• _Exercise details_:
Exactly the lines from the one containing "Task: Toggle check-in" to the final line below should be output, and no others.

(Beginning of Material provided)

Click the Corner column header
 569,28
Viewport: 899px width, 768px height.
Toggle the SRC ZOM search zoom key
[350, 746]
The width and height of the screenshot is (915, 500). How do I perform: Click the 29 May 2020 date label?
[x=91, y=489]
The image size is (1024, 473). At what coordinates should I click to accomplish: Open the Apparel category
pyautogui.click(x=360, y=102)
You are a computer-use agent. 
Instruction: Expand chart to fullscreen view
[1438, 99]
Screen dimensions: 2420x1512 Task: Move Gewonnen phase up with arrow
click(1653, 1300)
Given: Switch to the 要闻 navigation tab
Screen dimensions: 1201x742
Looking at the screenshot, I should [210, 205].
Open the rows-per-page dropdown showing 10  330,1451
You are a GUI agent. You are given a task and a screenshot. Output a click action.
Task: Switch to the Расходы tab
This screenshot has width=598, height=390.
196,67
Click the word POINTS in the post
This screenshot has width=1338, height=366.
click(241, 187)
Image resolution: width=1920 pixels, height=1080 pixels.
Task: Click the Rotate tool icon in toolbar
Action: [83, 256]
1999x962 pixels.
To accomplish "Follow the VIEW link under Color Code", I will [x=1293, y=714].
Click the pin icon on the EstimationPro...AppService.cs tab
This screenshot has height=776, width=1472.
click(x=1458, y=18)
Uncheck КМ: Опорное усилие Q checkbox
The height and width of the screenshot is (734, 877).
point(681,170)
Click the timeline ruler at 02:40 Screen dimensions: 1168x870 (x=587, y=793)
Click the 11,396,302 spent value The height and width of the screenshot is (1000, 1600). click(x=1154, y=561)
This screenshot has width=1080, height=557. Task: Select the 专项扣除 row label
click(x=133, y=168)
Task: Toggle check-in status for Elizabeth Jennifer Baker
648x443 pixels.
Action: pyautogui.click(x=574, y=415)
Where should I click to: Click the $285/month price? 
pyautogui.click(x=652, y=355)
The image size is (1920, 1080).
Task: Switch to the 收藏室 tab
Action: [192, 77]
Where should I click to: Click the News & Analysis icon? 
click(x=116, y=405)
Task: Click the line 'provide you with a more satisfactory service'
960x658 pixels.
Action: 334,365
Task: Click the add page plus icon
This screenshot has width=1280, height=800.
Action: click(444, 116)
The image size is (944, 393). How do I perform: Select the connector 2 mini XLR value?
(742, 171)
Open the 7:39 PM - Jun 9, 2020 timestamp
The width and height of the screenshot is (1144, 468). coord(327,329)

(End of Material provided)

• _Task result_:
Task: Toggle check-in status for Elizabeth Jennifer Baker
648x443 pixels.
Action: pyautogui.click(x=574, y=415)
Where should I click to: Click the $285/month price? 
pyautogui.click(x=652, y=355)
The image size is (1920, 1080).
Task: Switch to the 收藏室 tab
Action: [192, 77]
Where should I click to: Click the News & Analysis icon? 
click(x=116, y=405)
Task: Click the line 'provide you with a more satisfactory service'
960x658 pixels.
Action: 334,365
Task: Click the add page plus icon
This screenshot has width=1280, height=800.
Action: click(444, 116)
The image size is (944, 393). How do I perform: Select the connector 2 mini XLR value?
(742, 171)
Open the 7:39 PM - Jun 9, 2020 timestamp
The width and height of the screenshot is (1144, 468). coord(327,329)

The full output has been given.